REI Hiker’s First Aid Kit

The REI Hiker’s First Aid Kit is a fold-up, four-panel kit featuring 11 pockets for easy access to provisions. It features a zippered nylon case, a first-aid manual that you should read before leaving home and an assortment of remedies for wounds, scrapes, sprains, bug bites, etc., that will accommodate the great majority of mishaps a solo trekker might encounter. It doesn’t take up much room, and you’ll be happy to have it, should you need it. Estimated Street Price: $20.

SPOT Satellite GPS Messenger

The SPOT Satellite GPS Messenger is a favorite in the OP editorial offices. Using 100% satellite technology, SPOT works practically anywhere in the world, including the all-too-common silent areas where cell phones don’t. Press the SOS button to signal a life-threatening or other critical event and thereby notify emergency services of your GPS location and that you need immediate assistance. Once activated, SPOT will acquire its exact coordinates from the GPS network and send that location along with a distress message to the GEOS International Emergency Response Center every five minutes until cancelled or until the batteries are exhausted. In the event of a serious, but not life-threatening emergency, press SPOT’s Help button to notify your personal contacts that you need assistance, but aren’t in mortal danger. The Check-In/OK function allows you to let everyone on your contact list know that “all is well” by sending a preprogrammed message along with your GPS location. Similarly, the Custom Message feature sends your contact list a specific customized message. Finally, the Track Progress feature allows you to send and save your location, and allows contacts to track your progress in near-real-time using Google Maps. Put it all together, and it’s so much more than an emergency device—it’s a full-time communications tool that enables you to stay in touch and inform your friends and family of your status and exact location.
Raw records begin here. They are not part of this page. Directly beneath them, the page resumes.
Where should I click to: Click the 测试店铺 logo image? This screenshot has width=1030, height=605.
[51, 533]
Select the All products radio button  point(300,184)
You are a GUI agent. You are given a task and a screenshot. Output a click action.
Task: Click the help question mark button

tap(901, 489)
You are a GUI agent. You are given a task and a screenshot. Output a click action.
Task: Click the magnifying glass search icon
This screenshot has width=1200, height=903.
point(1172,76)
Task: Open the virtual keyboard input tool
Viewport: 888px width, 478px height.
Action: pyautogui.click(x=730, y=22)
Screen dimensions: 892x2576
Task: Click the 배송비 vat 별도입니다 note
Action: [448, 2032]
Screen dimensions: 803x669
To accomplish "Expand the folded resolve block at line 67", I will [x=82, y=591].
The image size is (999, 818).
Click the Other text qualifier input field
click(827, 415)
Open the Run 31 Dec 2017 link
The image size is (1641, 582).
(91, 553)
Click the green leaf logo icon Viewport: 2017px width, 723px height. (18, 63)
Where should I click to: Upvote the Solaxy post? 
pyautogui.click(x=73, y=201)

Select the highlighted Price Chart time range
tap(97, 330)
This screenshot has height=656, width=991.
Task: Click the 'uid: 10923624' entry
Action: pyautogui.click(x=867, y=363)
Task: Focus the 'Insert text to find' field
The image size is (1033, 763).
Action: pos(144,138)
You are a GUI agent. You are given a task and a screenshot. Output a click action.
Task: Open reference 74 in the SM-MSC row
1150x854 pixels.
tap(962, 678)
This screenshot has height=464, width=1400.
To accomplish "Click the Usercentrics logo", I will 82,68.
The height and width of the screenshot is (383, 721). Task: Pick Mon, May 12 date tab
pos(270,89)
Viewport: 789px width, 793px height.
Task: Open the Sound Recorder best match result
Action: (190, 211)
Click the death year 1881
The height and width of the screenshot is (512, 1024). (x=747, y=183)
Estimated Street Price: $150.

Garmin Rino 110

The Garmin Rino 110 combines a 12-parallel-channel GPS with a 22-channel two-way GMRS/FRS radio so you can stay in touch with other members of your hiking group—and determine your exact location within 10 feet. This compact, 100% waterproof unit allows peer-to-peer positioning within a two-mile range. Using Rino’s unique Position Reporting feature, you can send your exact location to other Rino users in your group, so they can see your precise location on their map page. The Rino 110 holds up to 500 waypoints and 20 reversible routes. It also features a built-in trip computer with speed tracking, sunrise/sunset readout, trip timer and trip distance calculator. Upgrade to a Garmin Rino 130 ($350) and add a barometric altimeter, built-in electronic compass and weather radio that scans for the nearest NOAA weather radio station. Estimated Street Price: $160.

DeLorme Earthmate PN-60

DeLorme’s new Earthmate PN-60 GPS features a fast dual-core processor, a three-axis electronic compass, barometric altimeter and elevation profiles. It displays your position in an elevation-profile view so you can accurately judge the difficulty of the terrain before you. Plus, it provides an intuitive icon-based user interface for easy one-device navigation, and can store 1,000 routes and 20,000 waypoints in its 3.5 GB of internal flash memory. The PN-60 uses a unique system to predict GPS satellite positions for near-instantaneous acquisition, and the WAAS (Wide Area Augmentation System)-enabled processor is accurate to within three meters. Included maps display complete detailed U.S. and Canadian topographic and street maps, detailed vector-based maps created from the USGS topographic data and the latest DeLorme U.S. street and trail network (including bodies of water, wetlands, forests, mountains, glaciers, grasslands, rock, etc.). Estimated Street Price: $380. Compasses are cool, even if you never leave home.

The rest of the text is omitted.